* PAGE EXTRACT *
::::
# Intuition

Think of Linear Regression as a simple line equation like we did in middle school. You have your equation y = mx + b which plots a relationship between to variables (x and y). The x variable can be viewed as your predictor or "independent variable". The other variable, y is your dependent variable. What this means is y's growth is depenent on the growth of x! 

This is the same exact concept used for linear regression! The model uses statistical methods to return the expected model of y as a linear funciton of x:  
y = β0 + β1*x + ε  

Here β0 and β1 are the parameters your computer is trying to find out to best fit the relationship of the two variables. β0 is the y inctercept and β1 is the slope of the system. In our model, we are predicting values and our model won't be 100% accurate. For this reason, we need to create an error term, ε, which represents the difference between our actual and predicted values. 

It is very rare for our system have a linear correlation between data points where this simple explanation can work, but it good for us to start connecting mathematics to these simple concepts

# Mathematics

## Linear Algebra

For our linear regression, we have a system of linear equations that can be represented in a matrix in the form of y = β0 + β1*x + ε as stated previously.
y = β0 + β1*x + ε 
- y is a nx1 vector of our target values that we will be predicting
- X is a nxm matrix of input features we will be plugging in to predict our output
- β0 is the y intercept of the regression line. It represents the predicted value of y when our input vector is 0
- β1 is the mx1 matrix of parameters we want to estimate for our model.
- ε is a n x 1 vector of the error terms

Our goal is to find the β0 and β1 that minimizes the sum of the squared residuals. Remember residuals are the difference between the observed, actual values and predicted values of the target variable.  We can achieve this by setting the derivative of the sum of our squared resuiduals with respect to the parameter β1 equal to zero.
From this, we are given the solution β1 = (X^t * X)^-1 * (X^t * Y). We have to transpose our vectors due to their dimensions.  ^t and -1 are the transpose and inverse respectively. The stars are just regular matrix multiplication and aren't implying any specfics in particular.

### Solving for intercept
In the matrix notation of linear regression, y = Xβ + ε, the intercept is included in the β vector. To include the intercept, a column of ones is added to the matrix X. This means that the first element of β (β0) is multiplied by one, so it acts as a constant term in the equation.

The parameters β (including β0) are usually estimated by minimizing the sum of squared residuals. This can be done using the normal equation:

β = (X'X)^-1 X'y

where X' is the transpose of X and (X'X)^-1 is the inverse of X'X. The first element of the resulting β vector will be β0.
::::
* DATA SHOWN *
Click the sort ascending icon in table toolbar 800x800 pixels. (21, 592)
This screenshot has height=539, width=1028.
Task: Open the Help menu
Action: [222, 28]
::::
* REQUIREMENTS *
1. Repeat the passage of the linear regression notes from "# Mathematics" up to and including "for our model.".
2. In the linear regression notes, what is added to the matrix X to include the intercept?
The listing comes from a separate source and is unrelated to the linear regression notes.

* THE RESULTS *
1.
# Mathematics

## Linear Algebra

For our linear regression, we have a system of linear equations that can be represented in a matrix in the form of y = β0 + β1*x + ε as stated previously.
y = β0 + β1*x + ε 
- y is a nx1 vector of our target values that we will be predicting
- X is a nxm matrix of input features we will be plugging in to predict our output
- β0 is the y intercept of the regression line. It represents the predicted value of y when our input vector is 0
- β1 is the mx1 matrix of parameters we want to estimate for our model.

2. A column of ones.